As we all know, nurses are not any less prone to the development of these maladies, as a large segment of our cohort suffers from depression, anxiety, and other mood/personality disorders. Here at AN, there is an open dialogue between members about this topic, which flowered in the days following the Newtown, CT school shootings and continues to be a lively discussion in several threads today. And what that dialogue is showing is that nurses reflect societal trends, in this as well as in other aspects of life, and that we are becoming more willing to admit to our own problems even in the face of the stigma that still exists in our culture.
A growing number of AN members have stepped forward with their stories; now it would be interesting to see the breakdown of which of the more common disorders affects the most people. This poll is NOT scientific, nor will any member's anonymity be compromised by checking a box. You can add your own experiences if you choose; but don't feel obligated to share if you don't wish to.
jayknight
3 Posts
Being crazy makes me a better person!!!!!
Altra, BSN, RN
6,255 Posts
I'm curious if the poll is an attempt to correlate the "1 in 5" statistic ... because there is no poll option for "none".
You make a good point there, Altra. Didn't think about it when I was creating this poll at 2330 last night. Which, of course, I shouldn't have been doing......sleep hygiene being so important to staying sane!
SunshineDaisy, ASN, RN
1,295 Posts
Just PPD here. I am on happy pills, and can't wait to get off of them! But, my NP and I decided it was best to wait till my famly was whole again. 4 more months!
Oh, please don't ever think it's "just" PPD. ((((SunshineDaisy)))) Like many women, I went through it, but I went through it five times, and it got worse with each successive birth until the last. That episode turned into postpartum psychosis. Fortunately, that is extremely rare, and of course most women don't have five kids either.
Thank God we can talk about this now....back then, it was something shameful and secret. I never even told my own husband until about five years ago. But I carried the guilt of it for a long, long time.
dirtyhippiegirl, BSN, RN
1,571 Posts
Substance abuse is another big one that affects posters here.

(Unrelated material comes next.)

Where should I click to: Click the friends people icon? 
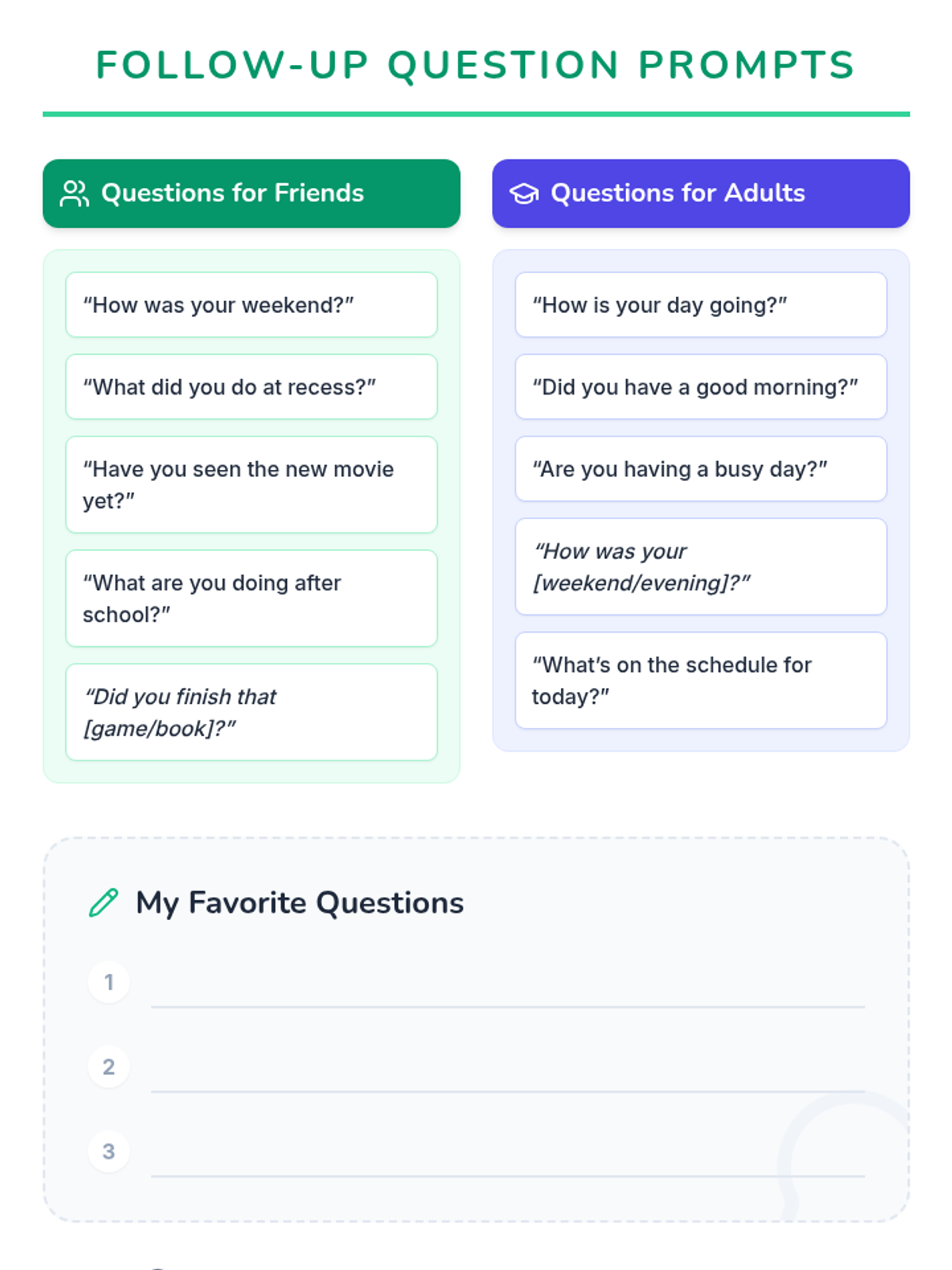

'Tis true. Even though I'm an alcoholic with 21 years' sobriety, I've never really seen substance abuse as a mental illness. But of course it is.....it originates in the brain. And NOBODY chooses to have it.
^you could equally make the argument that personality disorders aren't truly a mental illness, either. And EDs get lumped in with substance abuse all the time.

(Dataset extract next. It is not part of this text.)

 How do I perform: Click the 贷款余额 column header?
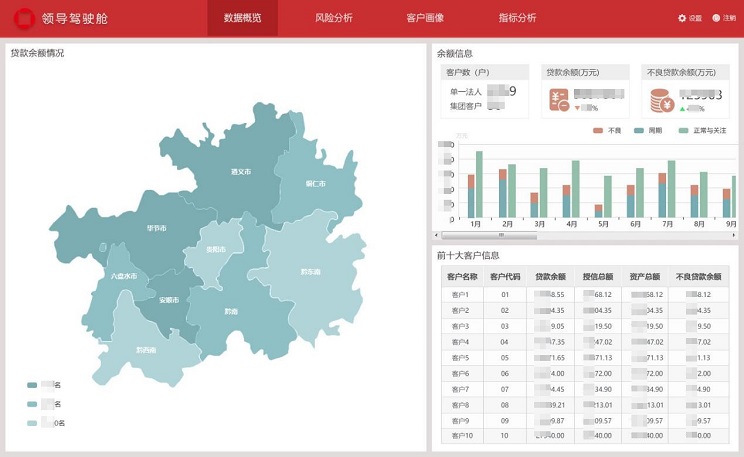click(x=551, y=276)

Also good points. Wonder if the so-called experts in human psychology ever sit around and debate that one? I'd like to be a fly on the wall during that discussion.....
mariebailey, MSN, RN
948 Posts
dirtyhippiegirl, do you mean that personality disorders aren't necessarily brain/biological disorders?
My understanding is that Axis I diagnoses are considered to have a brain/biological component (e.g., bipolar, depression, anxiety, etc.). Personality disorders, however, fall under Axis II and are thought to have more of a developmental origin.
I think it will be interesting to see the changes when the DSM-5 comes out later this year, not that I have a book on reserve.
I would love to get my hands on a DSM V when it comes out!
And I understand, it's not JUST PPD, it's serious and needs to be taken care of. I waited so long to get help (about 5 months after my first and almost 2 yeas after my 2nd) because I felt like SUCH a failure. I had these beautiful little blessing, and my mind wasn't really there. My marriage suffered, but thank God he stayed with me and helped me pull through this. I swear I owe that man my life. Honestly, I wouldn't be here today if it weren't for him. I suffered, I guess a form of severe PPD? 10 years ago we lost a baby (#3 out of 4 we lost, 3 m/c, 1 still born) and I was absolutely crushed. My whole life had been planned around that baby, and all my hopes and dreams just blown away in an instant. I was numb to the world for weeks. I was so young and innocent. 25 years old, planning a funeral for my son. Nothing "bad" had ever happened to me. Nothing! My parents were still married, I was never abused, I was never neglected, the only people I had lost were grandparents. And then that. Away from family and friends (Army life) in a brand new town(been there 2 months), not knowing hardly anyone, not knowing what to do. I crawled into a deep depression and all I wanted was to die. All I wanted was to be with my baby, but I knew I couldn't. I couldn't leave my husband. I couldn't break his heart any more than it had already been broken, so together we got better. We moved on. We survived. I felt a TON of pressure on me when I had my last 2. They were blessings, I know, but I felt like I had failed because I wasn't happy like I should have been. But, with my hunny's help, and the help of a counselor and my Dr, I got on the right track again and am 100% better, YAY!